PARALLEL SWEARING-IN

There is also the real legal challenge of the fact that it is not only treasonable to take a presidential oath of office unless as stipulated by law, it will also be an almost insurmountable challenge to implement such a move: Where does he go next after he swears himself in?

Further, Mr Odinga, sources said, holds the view that holding a parallel swearing-in ceremony will trivialise his push for electoral justice, government exclusion and human rights abuses.

Mr Odinga did not speak to journalists at Maanzoni but at two stopovers in Athi River and Mlolongo, he avoided the topic of the swearing-in, only saying that Tuesday will be a day of mourning people he said were killed by the police when he returned from a 10-day trip to the United States.
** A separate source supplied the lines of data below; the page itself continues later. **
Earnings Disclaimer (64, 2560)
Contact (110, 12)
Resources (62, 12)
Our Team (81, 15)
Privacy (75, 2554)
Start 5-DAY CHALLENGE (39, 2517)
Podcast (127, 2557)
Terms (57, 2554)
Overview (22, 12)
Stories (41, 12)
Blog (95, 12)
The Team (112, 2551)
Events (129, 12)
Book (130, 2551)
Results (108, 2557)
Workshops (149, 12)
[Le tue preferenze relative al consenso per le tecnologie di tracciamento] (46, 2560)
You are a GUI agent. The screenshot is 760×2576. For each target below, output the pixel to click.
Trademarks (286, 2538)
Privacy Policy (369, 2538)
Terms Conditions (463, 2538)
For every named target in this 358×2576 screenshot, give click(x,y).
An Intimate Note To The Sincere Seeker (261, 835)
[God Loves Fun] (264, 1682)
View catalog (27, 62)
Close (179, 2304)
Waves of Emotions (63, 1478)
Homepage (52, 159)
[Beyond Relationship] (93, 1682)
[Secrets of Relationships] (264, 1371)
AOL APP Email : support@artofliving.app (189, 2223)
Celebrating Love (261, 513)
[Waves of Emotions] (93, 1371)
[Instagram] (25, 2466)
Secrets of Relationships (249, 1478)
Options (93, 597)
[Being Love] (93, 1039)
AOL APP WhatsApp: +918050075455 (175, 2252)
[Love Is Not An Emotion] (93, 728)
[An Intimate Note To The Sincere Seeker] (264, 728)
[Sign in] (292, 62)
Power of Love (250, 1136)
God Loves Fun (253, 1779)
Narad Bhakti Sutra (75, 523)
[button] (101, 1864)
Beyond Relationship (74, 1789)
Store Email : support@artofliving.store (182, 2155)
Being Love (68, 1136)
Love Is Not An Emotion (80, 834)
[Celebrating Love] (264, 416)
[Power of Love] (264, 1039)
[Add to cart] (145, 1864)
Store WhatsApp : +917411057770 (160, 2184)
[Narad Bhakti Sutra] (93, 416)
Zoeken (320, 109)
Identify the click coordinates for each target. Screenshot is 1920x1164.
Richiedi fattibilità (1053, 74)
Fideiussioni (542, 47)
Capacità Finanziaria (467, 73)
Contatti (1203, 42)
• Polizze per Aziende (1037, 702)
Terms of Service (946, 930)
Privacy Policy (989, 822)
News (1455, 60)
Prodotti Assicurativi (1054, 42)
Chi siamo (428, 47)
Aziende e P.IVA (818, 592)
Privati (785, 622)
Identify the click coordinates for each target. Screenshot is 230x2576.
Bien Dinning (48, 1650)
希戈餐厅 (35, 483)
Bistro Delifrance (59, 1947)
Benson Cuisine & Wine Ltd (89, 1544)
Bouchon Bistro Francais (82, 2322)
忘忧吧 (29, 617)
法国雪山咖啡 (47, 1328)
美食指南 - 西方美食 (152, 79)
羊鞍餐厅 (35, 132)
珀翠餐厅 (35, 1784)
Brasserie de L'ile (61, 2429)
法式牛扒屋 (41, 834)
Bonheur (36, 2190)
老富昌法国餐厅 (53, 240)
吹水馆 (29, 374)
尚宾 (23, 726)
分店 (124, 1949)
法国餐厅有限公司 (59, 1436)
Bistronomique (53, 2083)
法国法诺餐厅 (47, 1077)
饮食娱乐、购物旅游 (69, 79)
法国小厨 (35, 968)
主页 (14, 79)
“They should have shot me instead, that would have been better. If they did not want me to come, they should have asked me to stay in the US. But they knew I was coming, they let me do it, and when excited young people came to welcome me back, they shot them dead like thieves. What kind of government is that? Uhuru and Ruto should be charged at The Hague for these crimes against humanity,” said Mr Odinga at Mlolongo.

He announced at the rally that Nasa will hold its own event on Tuesday at the Jacaranda Grounds to mourn the dead who he said were over 30.

The government on Friday asked Mr Odinga to shelve his plans for a parallel event, and instead attend President Kenyatta’s swearing-in at the Moi International Sports Centre, Kasarani, where all the seven presidential candidates and their running mates have been invited.

ILLEGITIMATE GOVERNMENT

“We are mourning, and on the other side, Uhuru is preparing a feast, a ceremony. All patriotic Kenyans will be at Jacaranda mourning our people brutally killed by this regime,” said Mr Odinga.

Citing Kenya’s Constitution which in Article 1 says that it is the people of Kenya that hold sovereign power, Mr Odinga said that such an act of claiming sovereign power will be done according to the law, but insisted that it’s time had come.

“Jubilee government’s proverbial 40 days have come. They have become a rogue cat, and are now snatching our chicks from us. Such a cat is killed, and as I said, there are many ways to do it: You can use a knife, or a rope and strangle it, or put it in a sack and drown it in water. There are many ways. But what we know for sure is that this cat called Jubilee’s days are over,” said Mr Odinga.

Those said to back the calls for a parallel swearing-in are Machakos Senator Johnstone Muthama, 2017 Nairobi governor candidate Miguna Miguna, and Nasa chief executive Norman Magaya, all of whom feel that the only way to punish Jubilee “for electoral theft is to take things in their own hands”.

Nasa co-principal Musalia Mudavadi, on the other hand, is leading the camp calling for caution, on grounds that they have Jubilee just where they wanted them: An illegitimate government, he is said to argue, with no much international support, and which is soon going to cave in to Nasa’s huge following, and calls for electoral reforms, a view that Mr Odinga appeared to support in the meeting on Saturday.

“We recognise Raila Odinga and Kalonzo Musyoka as the legitimate president and deputy president of the republic of Kenya respectively, and as sovereign people, we commit ourselves to see to it that they assume office,” Mr Mudavadi said in a statement that was received with applause by the MPs in attendance.